### TEXTO CITADO
•••••

Por Roberto Silva Bijit
Fundador Diario “El Observador”
El lunes pasado viví una intensa emoción en la celebración del quinto aniversario del Centro Cultural “Leopoldo Silva Reynoard”. Permítanme compartir esta visión sobre los que han entregado un legado a sus ciudades.
Como ya se sabe, Leopoldo Silva es mi papá y si ya es un gran orgullo que el Centro Cultural lleve su nombre, fue muy gratificante llegar al aniversario de la institución cultural y ver y escuchar a los actores de la Academia de Teatro Municipal hablar de don Polo o del Polo, como si estuviera vivo, aunque ya ha pasado una década desde su muerte, recordando sus acciones y la razón de sostener la memoria patrimonial.

•••••

### PARTES DEL EJERCICIO
A: Enumera todas las instituciones u organizaciones que se nombran en el texto citado.
B: Según el texto citado, ¿cuánto tiempo ha pasado desde la muerte de Leopoldo Silva?
C: Reproduce al pie de la letra el fragmento del texto citado que va de "Como ya se sabe, Leopoldo" a "la memoria patrimonial.".

### LÍNEAS SIN PROCESAR
•••••

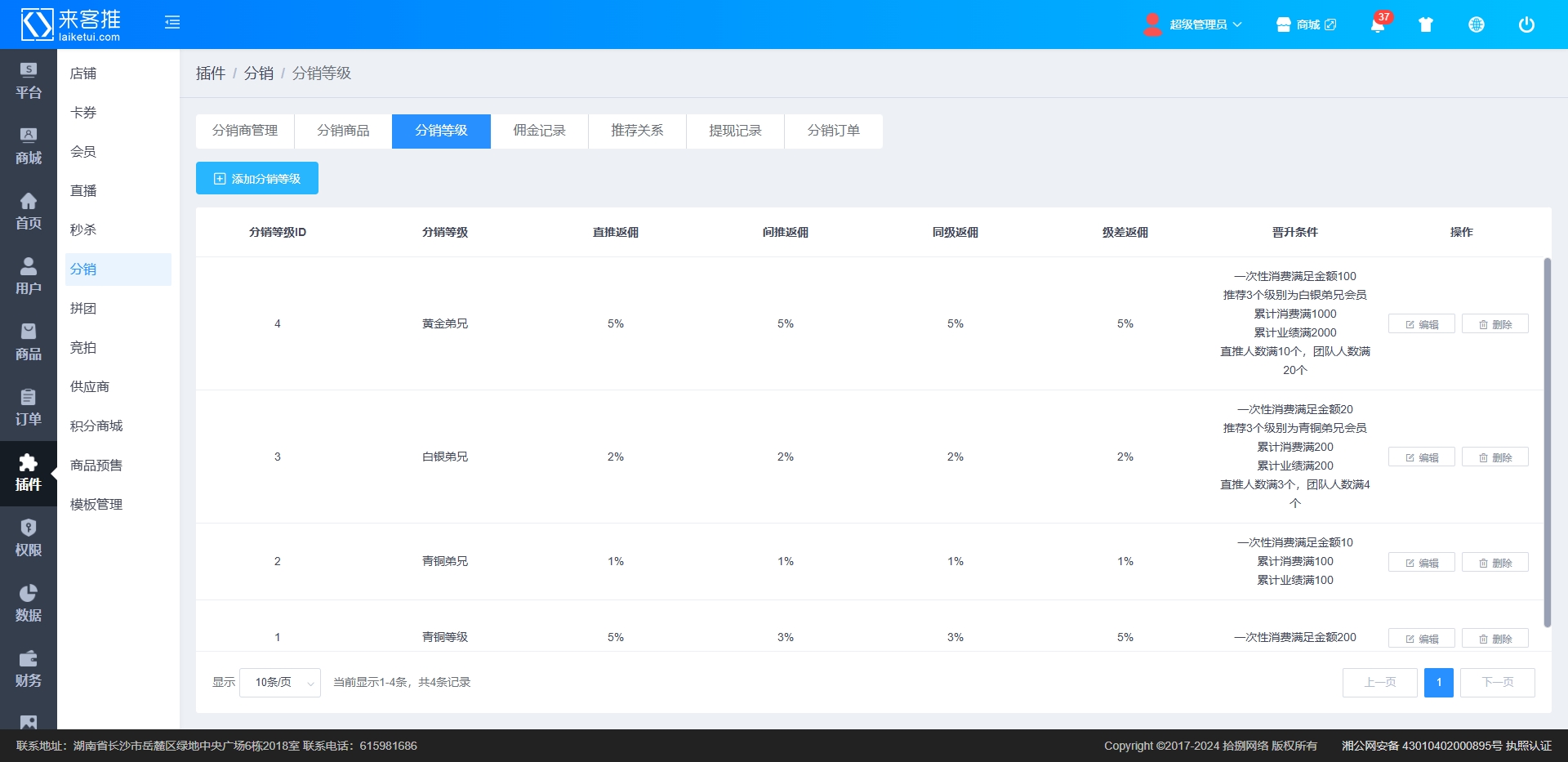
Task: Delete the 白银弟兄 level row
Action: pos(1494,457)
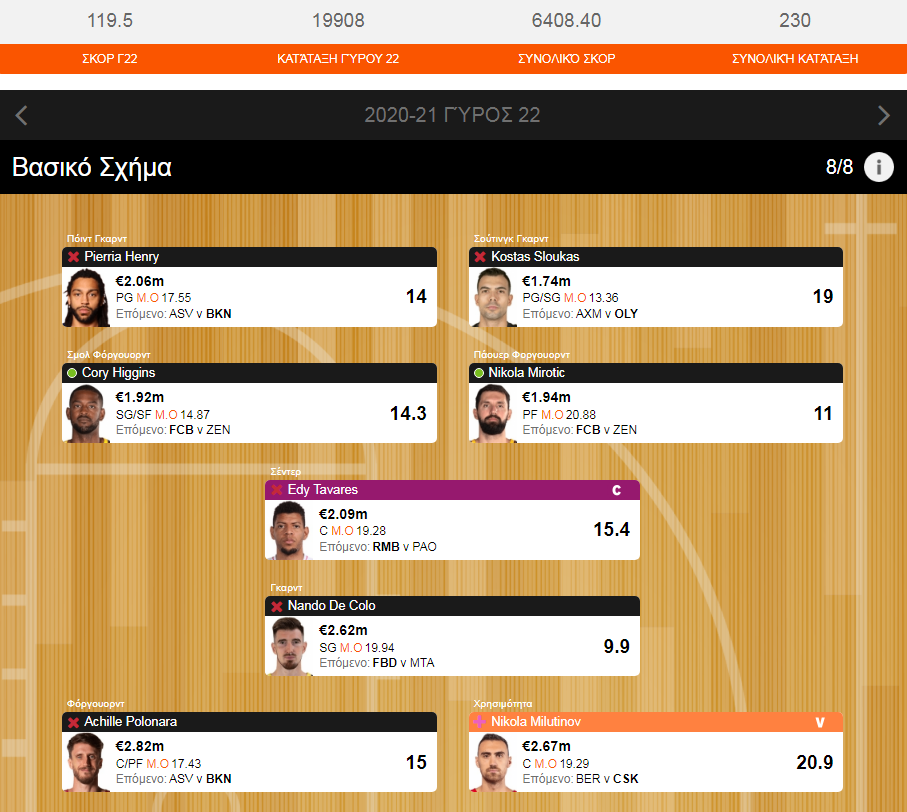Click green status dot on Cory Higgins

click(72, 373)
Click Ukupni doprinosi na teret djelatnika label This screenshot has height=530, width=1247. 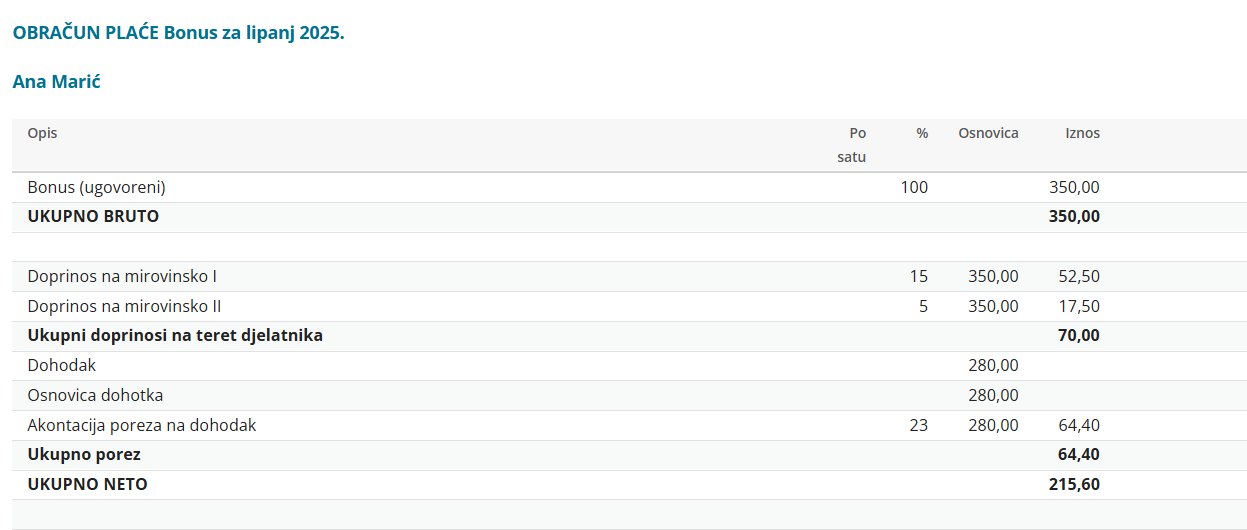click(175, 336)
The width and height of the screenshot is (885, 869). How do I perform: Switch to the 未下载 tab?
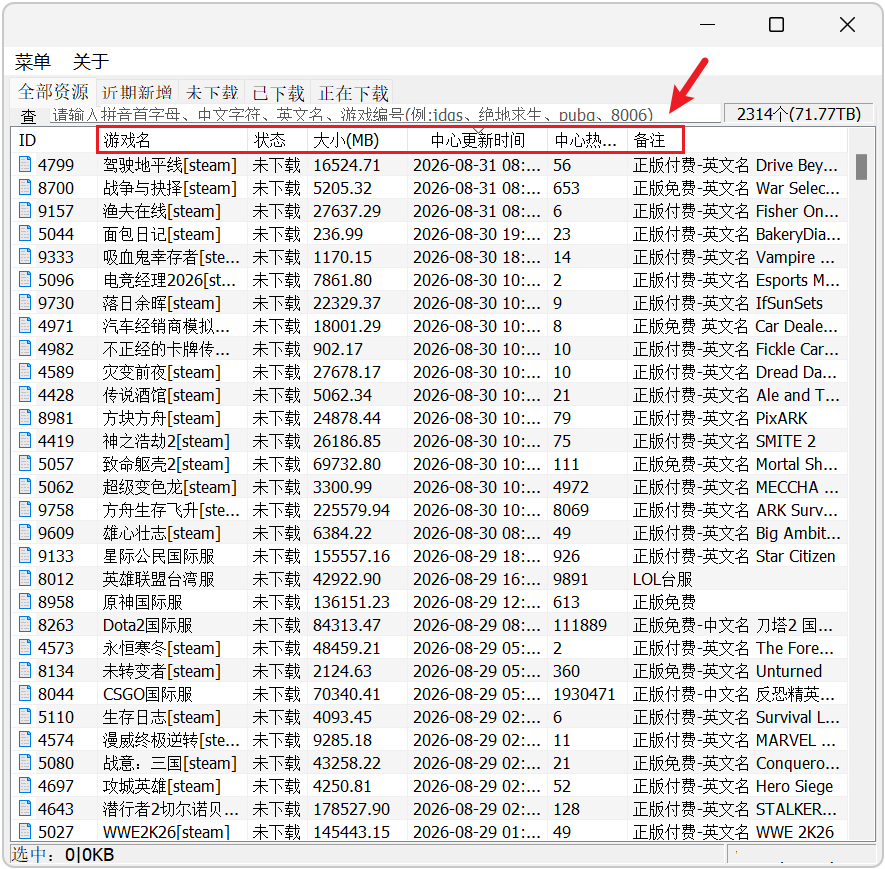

•••••

### SOLUCIONES
A:
- Diario “El Observador”
- Centro Cultural “Leopoldo Silva Reynoard”
- Academia de Teatro Municipal

B: Una década.

C:
Como ya se sabe, Leopoldo Silva es mi papá y si ya es un gran orgullo que el Centro Cultural lleve su nombre, fue muy gratificante llegar al aniversario de la institución cultural y ver y escuchar a los actores de la Academia de Teatro Municipal hablar de don Polo o del Polo, como si estuviera vivo, aunque ya ha pasado una década desde su muerte, recordando sus acciones y la razón de sostener la memoria patrimonial.